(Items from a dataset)
────

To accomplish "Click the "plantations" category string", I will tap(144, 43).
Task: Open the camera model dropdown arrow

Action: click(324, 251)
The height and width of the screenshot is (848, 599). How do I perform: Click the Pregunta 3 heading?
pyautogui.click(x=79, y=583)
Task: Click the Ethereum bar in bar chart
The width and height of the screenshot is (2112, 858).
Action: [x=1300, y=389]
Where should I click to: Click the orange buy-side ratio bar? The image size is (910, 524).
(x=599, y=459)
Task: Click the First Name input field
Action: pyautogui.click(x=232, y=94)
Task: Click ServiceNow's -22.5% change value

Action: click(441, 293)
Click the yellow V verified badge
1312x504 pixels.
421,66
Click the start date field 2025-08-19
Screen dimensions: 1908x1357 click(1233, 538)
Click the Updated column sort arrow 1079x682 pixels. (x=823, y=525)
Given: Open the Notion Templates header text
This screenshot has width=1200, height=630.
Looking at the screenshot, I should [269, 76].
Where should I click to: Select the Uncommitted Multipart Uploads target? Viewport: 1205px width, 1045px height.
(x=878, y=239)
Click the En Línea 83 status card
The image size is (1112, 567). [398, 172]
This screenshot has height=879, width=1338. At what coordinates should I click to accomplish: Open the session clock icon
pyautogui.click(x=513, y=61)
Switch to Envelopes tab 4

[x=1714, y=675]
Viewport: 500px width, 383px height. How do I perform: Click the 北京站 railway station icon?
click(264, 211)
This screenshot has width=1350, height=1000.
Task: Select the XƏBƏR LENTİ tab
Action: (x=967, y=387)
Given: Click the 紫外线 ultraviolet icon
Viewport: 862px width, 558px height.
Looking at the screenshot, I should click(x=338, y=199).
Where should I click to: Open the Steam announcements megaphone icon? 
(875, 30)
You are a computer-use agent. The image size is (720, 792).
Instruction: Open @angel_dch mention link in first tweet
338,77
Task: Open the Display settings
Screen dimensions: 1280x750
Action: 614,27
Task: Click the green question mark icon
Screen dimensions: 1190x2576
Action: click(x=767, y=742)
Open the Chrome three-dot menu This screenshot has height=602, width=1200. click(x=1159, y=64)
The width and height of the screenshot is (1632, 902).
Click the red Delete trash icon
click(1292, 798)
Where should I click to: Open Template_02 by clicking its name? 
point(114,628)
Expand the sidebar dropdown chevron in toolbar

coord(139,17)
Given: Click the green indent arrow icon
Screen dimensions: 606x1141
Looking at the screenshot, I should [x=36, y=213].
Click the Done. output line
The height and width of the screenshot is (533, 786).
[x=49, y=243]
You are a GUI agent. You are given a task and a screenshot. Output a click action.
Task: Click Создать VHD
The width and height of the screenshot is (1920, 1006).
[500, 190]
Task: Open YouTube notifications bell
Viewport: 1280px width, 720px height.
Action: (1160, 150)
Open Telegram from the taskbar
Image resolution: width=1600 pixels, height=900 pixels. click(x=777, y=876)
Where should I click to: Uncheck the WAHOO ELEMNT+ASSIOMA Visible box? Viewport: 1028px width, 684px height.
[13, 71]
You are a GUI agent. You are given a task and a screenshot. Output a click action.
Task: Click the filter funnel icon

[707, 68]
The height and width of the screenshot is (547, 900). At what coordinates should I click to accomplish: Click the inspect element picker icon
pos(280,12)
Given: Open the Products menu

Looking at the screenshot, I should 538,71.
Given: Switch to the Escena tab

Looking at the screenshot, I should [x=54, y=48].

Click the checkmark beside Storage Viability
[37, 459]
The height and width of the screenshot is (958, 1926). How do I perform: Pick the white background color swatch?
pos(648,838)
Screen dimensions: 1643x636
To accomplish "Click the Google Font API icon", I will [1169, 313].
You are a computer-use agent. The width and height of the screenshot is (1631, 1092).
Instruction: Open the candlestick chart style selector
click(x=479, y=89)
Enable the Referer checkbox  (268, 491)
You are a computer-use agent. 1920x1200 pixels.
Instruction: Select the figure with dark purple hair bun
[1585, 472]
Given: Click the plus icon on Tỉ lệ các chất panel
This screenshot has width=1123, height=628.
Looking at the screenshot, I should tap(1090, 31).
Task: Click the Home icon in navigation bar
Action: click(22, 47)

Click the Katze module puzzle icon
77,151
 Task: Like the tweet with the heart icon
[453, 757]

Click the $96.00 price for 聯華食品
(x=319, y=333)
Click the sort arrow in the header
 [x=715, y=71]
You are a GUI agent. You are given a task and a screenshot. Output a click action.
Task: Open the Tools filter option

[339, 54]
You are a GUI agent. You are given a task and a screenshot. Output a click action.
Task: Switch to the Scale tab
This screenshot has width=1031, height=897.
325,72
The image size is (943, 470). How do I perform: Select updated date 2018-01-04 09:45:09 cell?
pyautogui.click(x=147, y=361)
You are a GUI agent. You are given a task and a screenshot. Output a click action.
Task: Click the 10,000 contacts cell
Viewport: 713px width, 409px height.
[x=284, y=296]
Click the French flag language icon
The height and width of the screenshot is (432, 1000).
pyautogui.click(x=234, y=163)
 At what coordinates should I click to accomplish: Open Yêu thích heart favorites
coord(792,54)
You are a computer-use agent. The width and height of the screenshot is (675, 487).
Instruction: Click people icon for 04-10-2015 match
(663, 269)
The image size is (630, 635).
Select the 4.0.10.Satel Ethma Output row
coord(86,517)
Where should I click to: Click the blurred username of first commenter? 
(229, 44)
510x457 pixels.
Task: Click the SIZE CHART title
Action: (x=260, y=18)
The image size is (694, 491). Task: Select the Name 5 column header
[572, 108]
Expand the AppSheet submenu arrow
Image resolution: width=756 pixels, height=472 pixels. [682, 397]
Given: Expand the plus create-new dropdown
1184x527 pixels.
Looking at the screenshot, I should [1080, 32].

────

Your objective
Only the lines above starting at the one containing "Task: Open the Tools filter option" and ending at the one containing "The image size is (630, 635).", both included, are to be returned, exactly as they read.

Task result
Task: Open the Tools filter option

[339, 54]
You are a GUI agent. You are given a task and a screenshot. Output a click action.
Task: Switch to the Scale tab
This screenshot has width=1031, height=897.
325,72
The image size is (943, 470). How do I perform: Select updated date 2018-01-04 09:45:09 cell?
pyautogui.click(x=147, y=361)
You are a GUI agent. You are given a task and a screenshot. Output a click action.
Task: Click the 10,000 contacts cell
Viewport: 713px width, 409px height.
[x=284, y=296]
Click the French flag language icon
The height and width of the screenshot is (432, 1000).
pyautogui.click(x=234, y=163)
 At what coordinates should I click to accomplish: Open Yêu thích heart favorites
coord(792,54)
You are a computer-use agent. The width and height of the screenshot is (675, 487).
Instruction: Click people icon for 04-10-2015 match
(663, 269)
The image size is (630, 635).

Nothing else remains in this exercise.